[Listed entries Boundary: Start]
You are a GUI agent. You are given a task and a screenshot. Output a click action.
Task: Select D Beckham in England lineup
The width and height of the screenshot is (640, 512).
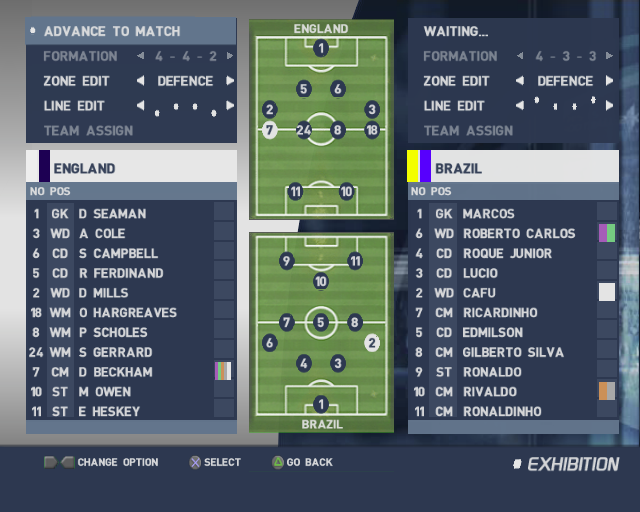pyautogui.click(x=113, y=372)
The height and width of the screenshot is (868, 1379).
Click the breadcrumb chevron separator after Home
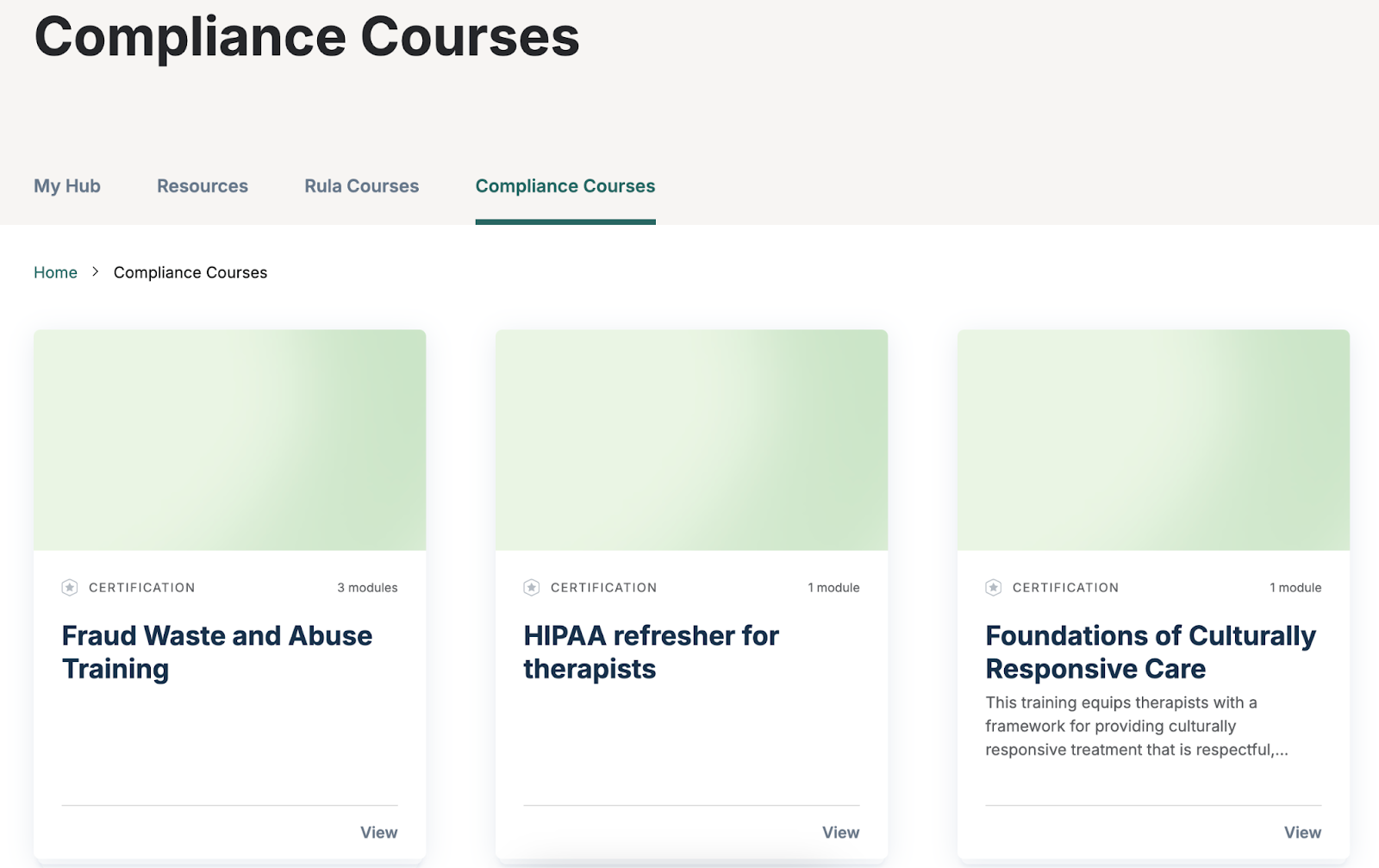pyautogui.click(x=96, y=272)
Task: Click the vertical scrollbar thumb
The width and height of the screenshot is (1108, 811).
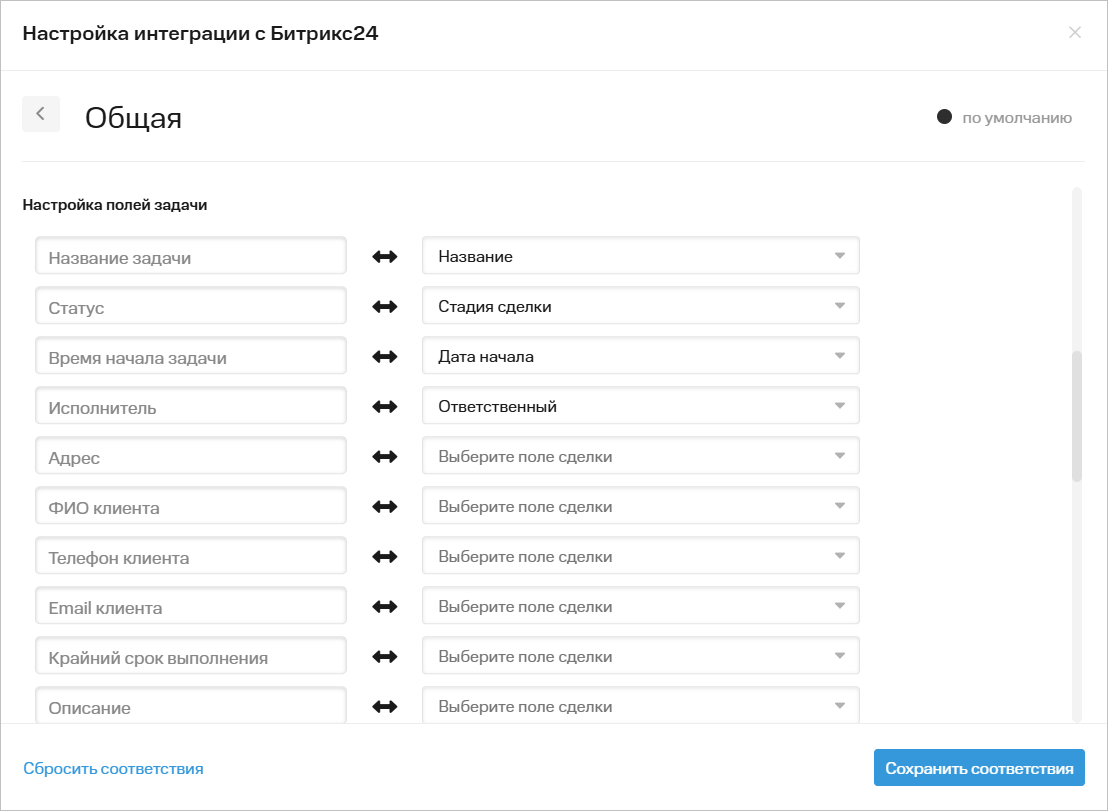Action: click(x=1076, y=416)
[Listed entries Boundary: End]
◆ Task requirements ◆
Exact copy, no pictures: set down all the entries again as they stand.

◆ Solution for this task ◆
You are a GUI agent. You are given a task and a screenshot. Output a click action.
Task: Select D Beckham in England lineup
The width and height of the screenshot is (640, 512).
pyautogui.click(x=113, y=372)
The height and width of the screenshot is (868, 1379).
Click the breadcrumb chevron separator after Home
pyautogui.click(x=96, y=272)
Task: Click the vertical scrollbar thumb
The width and height of the screenshot is (1108, 811).
Action: click(x=1076, y=416)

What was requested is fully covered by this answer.